We love that a high school team’s boosters roll up their sleeves and plop chili on those hot dogs as opposed to college boosters who plop their names on the bottoms of checks.
We also note that some parents in the stands are there only to see the band or the cheerleaders. We love that, too.
And save some sympathy for the refs, too. After all, they have other jobs by day. Most are calling games on Friday because they just love the game. And it earns some extra money, too.
We’ll bet that someone you know is probably working on the chain crew.
In the dog days of August, high school football is the first reminder that fall — and cooler weather — is ahead.

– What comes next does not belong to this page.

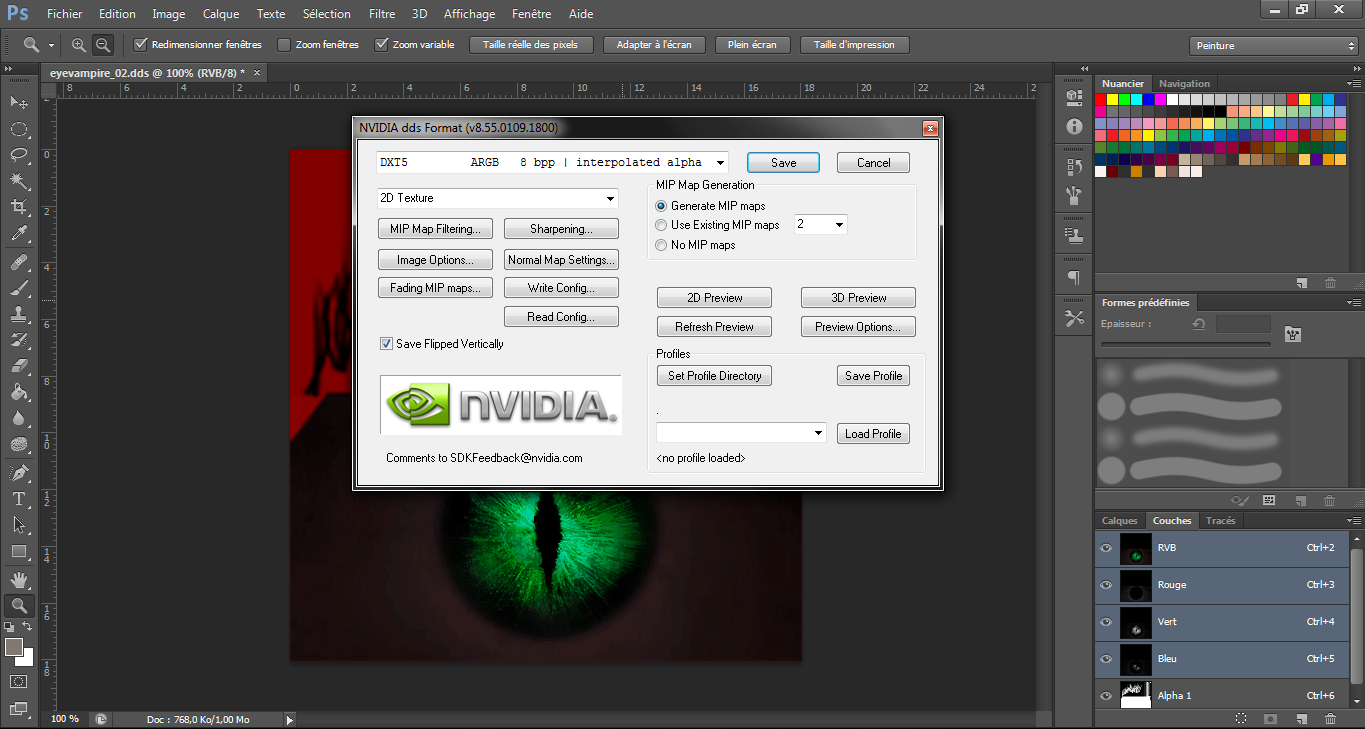Select the Hand tool
This screenshot has height=729, width=1365.
point(20,579)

But mostly we like that the players are all kids you either know, or you know their mamas and daddies, aunts and uncles, grandmas and grandpas. They live in the neighborhood, hang out at the fast-food restaurant or work part-time at a drive-thru window.
There’s a lot to love about local high school football, and each of us has our reasons. Whatever yours may be, we hope you’ll act on those reasons and get yourself a seat in the East Bladen or West Bladen stands this fall. Your support will go a long way toward the success of the players on the field.